L'avventura fiumana si concluse nel 1920. Al governo italiano ora c'era il vecchio Giovanni Giolitti, il quale era deciso a "normalizzare" i rapporti con la Jugoslavia. Il il 12 novembre 1920 venne così firmato il Trattato di Rapallo che disegnava i confini italiani e jugoslavi. L'Italia ottenne Trieste, Pola, Zara e Gorizia. riconoscendo Fiume come Stato libero e indipendente.

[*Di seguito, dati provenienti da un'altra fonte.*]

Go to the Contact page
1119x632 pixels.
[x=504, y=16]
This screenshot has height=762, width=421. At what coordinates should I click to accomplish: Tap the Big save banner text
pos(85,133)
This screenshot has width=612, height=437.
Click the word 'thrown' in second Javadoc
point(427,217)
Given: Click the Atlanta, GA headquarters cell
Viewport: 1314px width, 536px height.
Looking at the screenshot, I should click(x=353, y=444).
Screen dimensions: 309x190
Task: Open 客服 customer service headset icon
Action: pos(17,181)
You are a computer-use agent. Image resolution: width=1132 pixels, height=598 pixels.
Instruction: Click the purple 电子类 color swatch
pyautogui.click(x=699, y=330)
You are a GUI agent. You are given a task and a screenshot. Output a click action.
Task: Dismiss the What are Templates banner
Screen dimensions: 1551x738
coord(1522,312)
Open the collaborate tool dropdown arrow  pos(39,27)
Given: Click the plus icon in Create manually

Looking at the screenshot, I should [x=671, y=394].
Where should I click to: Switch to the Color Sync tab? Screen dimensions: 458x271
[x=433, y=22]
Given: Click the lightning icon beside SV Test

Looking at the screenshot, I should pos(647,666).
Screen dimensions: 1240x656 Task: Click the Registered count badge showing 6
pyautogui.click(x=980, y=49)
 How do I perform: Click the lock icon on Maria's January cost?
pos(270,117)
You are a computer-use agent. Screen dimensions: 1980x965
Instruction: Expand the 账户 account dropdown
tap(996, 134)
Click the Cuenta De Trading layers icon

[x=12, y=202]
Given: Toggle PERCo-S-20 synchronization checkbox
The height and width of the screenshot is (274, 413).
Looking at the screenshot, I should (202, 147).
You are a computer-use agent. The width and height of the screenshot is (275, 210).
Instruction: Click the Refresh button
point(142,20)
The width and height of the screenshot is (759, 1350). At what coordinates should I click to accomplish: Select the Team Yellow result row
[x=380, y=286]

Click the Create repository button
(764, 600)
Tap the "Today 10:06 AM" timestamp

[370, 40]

D'Annunzio non riconobbe quanto stabilito a Rapallo e perciò il governo fu costretto a incaricare il generale Caviglia di far sgomberare con la forza i ribelli. L'attacco, con tanto di cannoni e mitragliatrici, iniziò il 24 dicembre 1920 (per questo d'annunzio parlò di "Natale di Sangue") e si concluse il 28 dicembre, piegando la resistenza dei legionari barricati dentro la città. Nel gennaio del 1921 terminò l'occupazione e d'Annunzio tornò in Italia insieme ai suoi seguaci.
La storia però non si concluse così. Nel 1922 altri nazionalisti tornarono a Fiume e la occuparono fino al 1924, quando il nuovo governo fascista di Mussolini annetté la città ai confini italiani.
Dopo la Seconda Guerra Mondiale e la fine del fascismo, Fiume tornò alla Jugoslavia e oggi fa parte della nuova Croazia indipendente e porta il nome di Rijeka.